Requirements:
• 1. According to the passage on Turkish think tanks, in what year was ESAM established?
• 2. Check each statement against the passage on Turkish think tanks, answering yes or no and quoting the deciding words: (a) ESAM's headquarters are in Istanbul. (b) Necmettin Erbakan founded Milli Görüş. (c) Recai Kutan founded the Saadet Party.
• 3. Write a continuation of the passage on the ESAM think tank, starting after its final sentence.

The oldest and most influential think tank in Turkey is ESAM (The Center for Economic and Social Research; ) which was established in 1969 and has headquarters in Ankara. There are also branch offices of ESAM in Istanbul, Bursa, Konya and elsewhere. ESAM has strong international relationships, especially with Muslim countries and societies. Ideologically it performs policies, produces ideas and manages projects in parallel to Milli Görüş and also influences political parties and international strategies. The founder and leader of Milli Görüş, Necmettin Erbakan, was very concerned with the activities and brainstorming events of ESAM. In The Republic of Turkey, two presidents, four prime ministers, various ministers, many members of the parliament, and numerous mayors and bureaucrats have been members of ESAM. Currently the General Chairman of ESAM is Recai Kutan (former minister for two different ministries, former main opposition party leader, and founder and General Chairman of the Saadet Party).

Given material:
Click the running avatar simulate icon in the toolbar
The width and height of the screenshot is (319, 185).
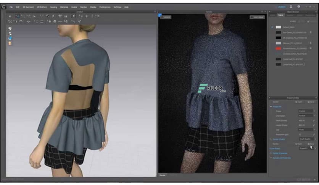click(x=73, y=16)
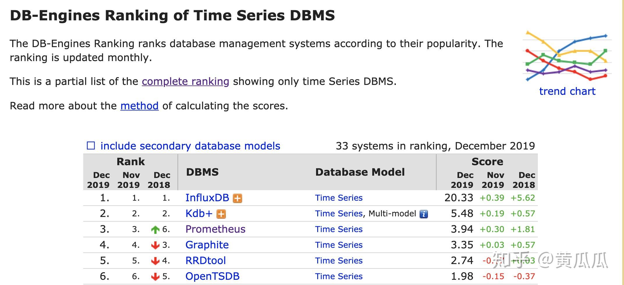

Outputs:
• 1. 1969

• 2.
(a) No: "has headquarters in Ankara"
(b) Yes: "The founder and leader of Milli Görüş, Necmettin Erbakan"
(c) Yes: "founder and General Chairman of the Saadet Party"

• 3.
The Turkish Economic and Social Studies Foundation (TESEV) is another leading think thank. Established in 1994, TESEV is an independent non-governmental think tank, analyzing social, political and economic policy issues facing Turkey. TESEV has raised issues about Islam and democracy, combating corruption, state reform, and transparency and accountability. TESEV serve as a bridge between academic research and policy-making. Its core program areas are democratization, good governance, and foreign policy.

Other notable Turkish think tanks are the International Strategic Research Organisation (USAK),  the Foundation for Political, Economic and Social Research (SETA), and the Wise Men Center for Strategic Studies (BİLGESAM).

North American think tanks

Canada 

Canada has many notable think tanks (listed in alphabetical order). Each has specific areas of interest with some overlaps.

 Asia Pacific Foundation of Canada
 Atlantic Institute for Market Studies
 Broadbent Institute
 C.D. Howe Institute
 Caledon Institute of Social Policy
 Canada West Foundation
 Canadian Centre for Policy Alternatives
 Canadian Global Affairs Institute
 Canadian Institute for Advanced Research
 Canadian International Council
 Canadian Policy Research Networks (disbanded)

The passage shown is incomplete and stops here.